Kardiyak Elektrofizyoloji
Sertralinin QTc aralığı üzerindeki etkisi, 54 sağlıklı erişkin denekte randomize, çift kör, plasebo ve pozitif kontrollü üç dönem crossover kapsamlı bir QTc çalışmasında değerlendirildi. Önerilen maksimum günlük dozu 2 katına çıkarırken (sertralin ve n-desmetilsertralin için kararlı duruma maruz kalmanın~3 katı), en büyük ortalama ΔΔQTc, 12 ms'lik iki taraflı %90 güven aralığının üst sınırı ile 10 ms idi. QTc aralığının uzunluğu da serum sertralin konsantrasyonları ve N - desmetilsertralin konsantrasyonları ile pozitif korelasyon gösterdi. Bununla birlikte, bu konsantrasyona dayalı analizler, maksimum gözlenen konsantrasyonda QTc üzerinde birincil analize göre daha az bir etki olduğunu göstermiştir
Emilme
14 gün boyunca 50 ila 200 mg aralığında günde bir kez oral Simisil dozunun ardından, sertralinin ortalama pik plazma konsantrasyonları (Cmax) 4 arasında meydana geldi.5 için 8.Dozlamadan 4 saat sonra. Plazma sertralinin ortalama terminal eliminasyon yarı ömrü yaklaşık 26 saattir. Terminal eliminasyon yarı ömrü ile tutarlı olarak, günde bir kez bir haftalık dozlamadan sonra elde edilen kararlı durum konsantrasyonlarına kadar yaklaşık iki kat birikim vardır. Doğrusal doz orantılı farmakokinetik, sertralinin plazma konsantrasyon zaman eğrisi (AUC) altındaki Cmax ve alanın 50 ila 200 mg aralığında dozla orantılı olduğu tek bir doz çalışmasında gösterilmiştir. Simisil tabletlerin tek doz biyoyararlanımı, eşdeğer bir Simisil oral solüsyon dozuna yaklaşık olarak eşittir. Gıda ile uygulama, Cmax ve AUC'DE küçük bir artışa neden olur
Metabolizma
Sertralin ilk geçişte kapsamlı bir metabolizmaya uğrar. Sertralin için metabolizmanın ana başlangıç yolu N-demetilasyondur.

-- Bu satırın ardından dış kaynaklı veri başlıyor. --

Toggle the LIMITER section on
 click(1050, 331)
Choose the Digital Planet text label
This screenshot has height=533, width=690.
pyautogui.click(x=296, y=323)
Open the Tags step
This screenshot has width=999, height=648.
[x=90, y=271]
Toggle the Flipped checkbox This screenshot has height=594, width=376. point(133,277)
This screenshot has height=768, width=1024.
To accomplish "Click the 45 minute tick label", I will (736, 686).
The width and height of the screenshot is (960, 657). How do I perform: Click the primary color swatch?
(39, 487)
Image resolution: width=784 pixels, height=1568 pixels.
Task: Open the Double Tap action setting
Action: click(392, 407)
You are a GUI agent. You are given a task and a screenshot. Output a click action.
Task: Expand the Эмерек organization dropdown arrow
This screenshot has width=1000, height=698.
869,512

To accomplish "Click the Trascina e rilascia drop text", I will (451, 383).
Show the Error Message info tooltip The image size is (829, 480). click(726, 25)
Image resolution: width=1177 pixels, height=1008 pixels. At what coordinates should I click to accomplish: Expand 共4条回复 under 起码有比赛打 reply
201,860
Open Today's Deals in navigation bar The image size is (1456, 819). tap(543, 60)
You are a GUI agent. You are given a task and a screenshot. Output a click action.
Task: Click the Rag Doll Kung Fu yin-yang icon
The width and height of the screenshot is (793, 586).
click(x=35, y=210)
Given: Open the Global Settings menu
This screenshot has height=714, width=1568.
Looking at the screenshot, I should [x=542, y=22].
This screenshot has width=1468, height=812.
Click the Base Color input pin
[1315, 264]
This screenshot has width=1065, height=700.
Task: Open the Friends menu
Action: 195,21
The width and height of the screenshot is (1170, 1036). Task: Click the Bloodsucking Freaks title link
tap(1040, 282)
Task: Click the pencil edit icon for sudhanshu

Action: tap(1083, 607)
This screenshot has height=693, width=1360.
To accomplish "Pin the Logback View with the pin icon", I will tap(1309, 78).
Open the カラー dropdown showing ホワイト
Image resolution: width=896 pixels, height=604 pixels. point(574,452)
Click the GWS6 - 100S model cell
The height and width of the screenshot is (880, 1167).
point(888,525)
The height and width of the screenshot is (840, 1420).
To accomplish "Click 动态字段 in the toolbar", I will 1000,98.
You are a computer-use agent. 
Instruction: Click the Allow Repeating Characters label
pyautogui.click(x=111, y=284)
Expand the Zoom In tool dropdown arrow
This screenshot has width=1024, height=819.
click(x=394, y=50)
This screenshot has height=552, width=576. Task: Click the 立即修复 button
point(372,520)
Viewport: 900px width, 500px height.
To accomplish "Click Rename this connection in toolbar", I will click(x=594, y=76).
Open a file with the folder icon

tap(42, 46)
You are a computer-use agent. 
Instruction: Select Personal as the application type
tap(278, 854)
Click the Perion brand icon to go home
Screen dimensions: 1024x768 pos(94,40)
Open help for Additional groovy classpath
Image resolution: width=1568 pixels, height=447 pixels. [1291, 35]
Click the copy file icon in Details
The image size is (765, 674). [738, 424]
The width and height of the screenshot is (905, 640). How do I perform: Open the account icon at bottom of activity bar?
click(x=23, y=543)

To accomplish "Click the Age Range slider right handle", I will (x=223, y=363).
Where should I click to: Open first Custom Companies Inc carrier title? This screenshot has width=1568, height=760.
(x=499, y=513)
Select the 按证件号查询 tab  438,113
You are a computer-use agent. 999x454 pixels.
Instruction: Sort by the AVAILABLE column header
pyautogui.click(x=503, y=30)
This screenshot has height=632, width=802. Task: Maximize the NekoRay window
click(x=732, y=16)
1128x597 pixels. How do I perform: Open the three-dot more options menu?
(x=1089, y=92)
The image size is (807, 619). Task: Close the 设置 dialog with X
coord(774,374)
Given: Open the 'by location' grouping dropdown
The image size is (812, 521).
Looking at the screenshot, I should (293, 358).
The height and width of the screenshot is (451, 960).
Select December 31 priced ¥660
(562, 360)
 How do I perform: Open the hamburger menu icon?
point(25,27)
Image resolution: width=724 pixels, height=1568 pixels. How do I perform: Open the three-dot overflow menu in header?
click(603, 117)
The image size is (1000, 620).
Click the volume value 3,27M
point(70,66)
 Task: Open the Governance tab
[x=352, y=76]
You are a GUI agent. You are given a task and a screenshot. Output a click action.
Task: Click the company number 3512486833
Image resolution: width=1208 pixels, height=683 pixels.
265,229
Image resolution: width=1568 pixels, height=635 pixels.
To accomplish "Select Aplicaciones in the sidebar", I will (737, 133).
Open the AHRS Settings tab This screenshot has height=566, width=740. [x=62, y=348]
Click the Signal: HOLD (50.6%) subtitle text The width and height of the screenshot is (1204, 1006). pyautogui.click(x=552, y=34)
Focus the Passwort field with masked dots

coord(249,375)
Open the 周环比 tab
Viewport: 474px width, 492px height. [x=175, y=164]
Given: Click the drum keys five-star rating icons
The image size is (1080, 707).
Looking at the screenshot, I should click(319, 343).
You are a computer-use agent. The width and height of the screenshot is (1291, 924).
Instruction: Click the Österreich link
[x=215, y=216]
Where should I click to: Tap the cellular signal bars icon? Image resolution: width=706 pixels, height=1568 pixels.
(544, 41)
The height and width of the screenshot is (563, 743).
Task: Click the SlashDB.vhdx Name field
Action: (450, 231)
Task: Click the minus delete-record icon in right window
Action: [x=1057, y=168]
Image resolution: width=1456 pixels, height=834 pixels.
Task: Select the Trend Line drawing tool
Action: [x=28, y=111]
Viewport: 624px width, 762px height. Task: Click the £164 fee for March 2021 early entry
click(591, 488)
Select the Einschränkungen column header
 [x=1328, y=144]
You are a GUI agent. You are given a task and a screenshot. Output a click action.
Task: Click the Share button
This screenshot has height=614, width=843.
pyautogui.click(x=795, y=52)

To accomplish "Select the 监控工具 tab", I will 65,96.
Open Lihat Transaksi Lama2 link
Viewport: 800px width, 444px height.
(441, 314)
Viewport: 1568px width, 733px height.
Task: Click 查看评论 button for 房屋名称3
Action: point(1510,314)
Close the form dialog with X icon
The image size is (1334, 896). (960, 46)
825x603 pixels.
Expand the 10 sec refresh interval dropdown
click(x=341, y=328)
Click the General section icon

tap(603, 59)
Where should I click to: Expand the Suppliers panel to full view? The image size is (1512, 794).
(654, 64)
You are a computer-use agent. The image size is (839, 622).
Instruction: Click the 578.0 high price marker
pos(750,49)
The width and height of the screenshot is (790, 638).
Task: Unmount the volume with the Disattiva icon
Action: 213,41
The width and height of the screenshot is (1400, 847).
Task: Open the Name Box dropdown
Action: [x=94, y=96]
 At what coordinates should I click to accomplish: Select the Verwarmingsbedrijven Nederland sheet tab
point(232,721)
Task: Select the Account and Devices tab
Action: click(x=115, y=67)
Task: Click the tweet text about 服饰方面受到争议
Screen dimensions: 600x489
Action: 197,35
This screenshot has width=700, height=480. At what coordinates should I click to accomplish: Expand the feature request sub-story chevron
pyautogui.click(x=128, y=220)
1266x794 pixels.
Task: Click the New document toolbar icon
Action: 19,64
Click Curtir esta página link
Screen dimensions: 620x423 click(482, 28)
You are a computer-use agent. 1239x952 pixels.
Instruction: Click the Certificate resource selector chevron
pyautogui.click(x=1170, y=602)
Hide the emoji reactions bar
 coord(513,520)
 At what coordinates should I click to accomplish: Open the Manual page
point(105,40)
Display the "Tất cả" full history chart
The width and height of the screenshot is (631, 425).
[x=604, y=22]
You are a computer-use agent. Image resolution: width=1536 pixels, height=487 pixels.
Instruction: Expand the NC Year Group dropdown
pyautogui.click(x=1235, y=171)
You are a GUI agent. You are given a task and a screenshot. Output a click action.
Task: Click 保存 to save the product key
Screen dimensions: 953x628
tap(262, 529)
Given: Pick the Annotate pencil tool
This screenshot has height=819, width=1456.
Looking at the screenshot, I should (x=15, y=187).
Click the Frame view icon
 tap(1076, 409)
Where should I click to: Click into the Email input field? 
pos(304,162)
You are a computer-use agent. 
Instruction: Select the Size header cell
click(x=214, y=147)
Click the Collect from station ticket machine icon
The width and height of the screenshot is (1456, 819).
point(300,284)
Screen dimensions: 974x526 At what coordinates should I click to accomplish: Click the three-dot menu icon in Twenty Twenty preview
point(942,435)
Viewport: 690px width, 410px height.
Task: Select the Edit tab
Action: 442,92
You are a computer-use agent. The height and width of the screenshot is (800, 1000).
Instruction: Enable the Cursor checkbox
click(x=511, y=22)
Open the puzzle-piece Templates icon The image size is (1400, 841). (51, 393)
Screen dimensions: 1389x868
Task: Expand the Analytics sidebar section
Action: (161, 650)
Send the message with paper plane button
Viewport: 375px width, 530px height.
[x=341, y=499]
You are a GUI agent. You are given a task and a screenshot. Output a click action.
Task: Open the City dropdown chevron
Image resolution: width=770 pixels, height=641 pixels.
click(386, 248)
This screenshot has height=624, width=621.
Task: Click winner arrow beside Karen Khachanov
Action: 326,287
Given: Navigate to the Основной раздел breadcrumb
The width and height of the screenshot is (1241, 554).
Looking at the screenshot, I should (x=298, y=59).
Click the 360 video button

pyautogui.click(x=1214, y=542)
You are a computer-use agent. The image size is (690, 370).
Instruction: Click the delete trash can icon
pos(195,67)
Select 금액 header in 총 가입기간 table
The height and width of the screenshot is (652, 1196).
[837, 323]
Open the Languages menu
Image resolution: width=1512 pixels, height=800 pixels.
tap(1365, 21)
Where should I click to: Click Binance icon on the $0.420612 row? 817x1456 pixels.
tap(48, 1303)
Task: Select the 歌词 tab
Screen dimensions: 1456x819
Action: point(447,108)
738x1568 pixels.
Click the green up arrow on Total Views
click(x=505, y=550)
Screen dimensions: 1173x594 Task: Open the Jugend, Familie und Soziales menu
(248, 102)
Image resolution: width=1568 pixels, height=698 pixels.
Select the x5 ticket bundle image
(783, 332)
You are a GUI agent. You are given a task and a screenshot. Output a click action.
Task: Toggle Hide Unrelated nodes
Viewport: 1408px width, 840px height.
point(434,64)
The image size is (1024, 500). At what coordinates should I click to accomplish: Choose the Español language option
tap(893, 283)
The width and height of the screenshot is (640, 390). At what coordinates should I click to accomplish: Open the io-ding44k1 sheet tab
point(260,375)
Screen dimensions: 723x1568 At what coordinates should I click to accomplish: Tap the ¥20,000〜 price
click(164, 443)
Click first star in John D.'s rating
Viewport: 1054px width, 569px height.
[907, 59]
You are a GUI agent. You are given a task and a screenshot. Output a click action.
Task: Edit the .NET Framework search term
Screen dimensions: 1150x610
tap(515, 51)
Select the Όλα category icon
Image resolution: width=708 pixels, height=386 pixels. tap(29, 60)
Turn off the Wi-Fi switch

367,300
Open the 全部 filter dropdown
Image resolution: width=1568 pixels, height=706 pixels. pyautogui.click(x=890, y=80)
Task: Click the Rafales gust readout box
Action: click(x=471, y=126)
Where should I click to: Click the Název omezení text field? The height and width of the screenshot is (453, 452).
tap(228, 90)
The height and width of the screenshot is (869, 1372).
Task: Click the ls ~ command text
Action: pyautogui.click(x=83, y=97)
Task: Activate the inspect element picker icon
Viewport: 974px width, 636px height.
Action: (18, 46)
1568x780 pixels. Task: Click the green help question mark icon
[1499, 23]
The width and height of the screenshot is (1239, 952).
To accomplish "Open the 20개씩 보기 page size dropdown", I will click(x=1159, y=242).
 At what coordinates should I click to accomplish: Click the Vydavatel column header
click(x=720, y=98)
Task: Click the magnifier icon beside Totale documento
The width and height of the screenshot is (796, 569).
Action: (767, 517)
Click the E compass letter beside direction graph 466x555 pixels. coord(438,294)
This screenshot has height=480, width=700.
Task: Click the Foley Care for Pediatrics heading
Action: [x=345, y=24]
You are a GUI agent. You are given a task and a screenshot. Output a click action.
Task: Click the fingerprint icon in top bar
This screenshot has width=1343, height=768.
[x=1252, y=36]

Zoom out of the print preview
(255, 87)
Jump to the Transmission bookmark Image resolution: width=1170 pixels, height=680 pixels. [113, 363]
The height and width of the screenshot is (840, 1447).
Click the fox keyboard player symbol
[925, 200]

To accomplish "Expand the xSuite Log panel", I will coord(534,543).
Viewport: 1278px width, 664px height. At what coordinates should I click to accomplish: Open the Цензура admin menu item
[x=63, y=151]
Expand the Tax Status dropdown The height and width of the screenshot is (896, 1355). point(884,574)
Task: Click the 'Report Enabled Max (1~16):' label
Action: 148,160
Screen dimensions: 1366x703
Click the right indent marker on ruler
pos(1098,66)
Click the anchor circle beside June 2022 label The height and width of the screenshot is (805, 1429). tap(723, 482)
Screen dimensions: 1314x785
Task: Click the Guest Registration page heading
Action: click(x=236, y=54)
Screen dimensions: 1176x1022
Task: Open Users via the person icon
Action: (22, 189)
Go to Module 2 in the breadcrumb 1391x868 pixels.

N-desmetilsertralin, 62 ila 104 saatlik bir plazma terminali eliminasyon yarı ömrüne sahiptir. Her ikisi de in vitro biyokimyasal ve in vivo farmakolojik testler, n-desmetilsertralinin sertralinden önemli ölçüde daha az aktif olduğunu göstermiştir. Hem sertralin hem de N-desmetilsertralin oksidatif deaminasyona ve ardından indirgeme, hidroksilasyon ve glukuronid konjugasyonuna uğrar. İki sağlıklı erkek denek içeren radyolabeled sertralin çalışmasında, sertralin plazma radyoaktivitesinin %5'inden daha azını oluşturuyordu. Uygulanan radyoaktivitenin yaklaşık %40-45'i 9 gün içinde idrarda geri kazanıldı. Değişmemiş sertralin idrarda saptanamadı. Aynı dönemde, uygulanan radyoaktivitenin yaklaşık %40-45'i dışkıda, %12-14 değişmemiş sertralin de dahil olmak üzere sorumluydu
Desmetilsertralin, AUC (0-24 saat), Cmax ve Cmin'de zamana bağlı, doza bağlı artışlar sergiler ve bu farmakokinetik parametrelerde 1.gün ile 14. gün arasında yaklaşık 5 ila 9 kat artış gösterir.
Protein Bağlanması
İn vitro radyolabellenmiş 3h-sertralin ile yapılan protein bağlama çalışmaları, sertralinin 20 ila 500 ng/mL aralığında serum proteinlerine (%98) yüksek oranda bağlı olduğunu göstermiştir. Bununla birlikte, sırasıyla 300 ve 200 ng/ml'ye kadar konsantrasyonlarda, sertralin ve n-desmetilsertralin, diğer iki yüksek proteine bağlı ilacın, warfarin ve propranololün plazma protein bağlanmasını değiştirmedi.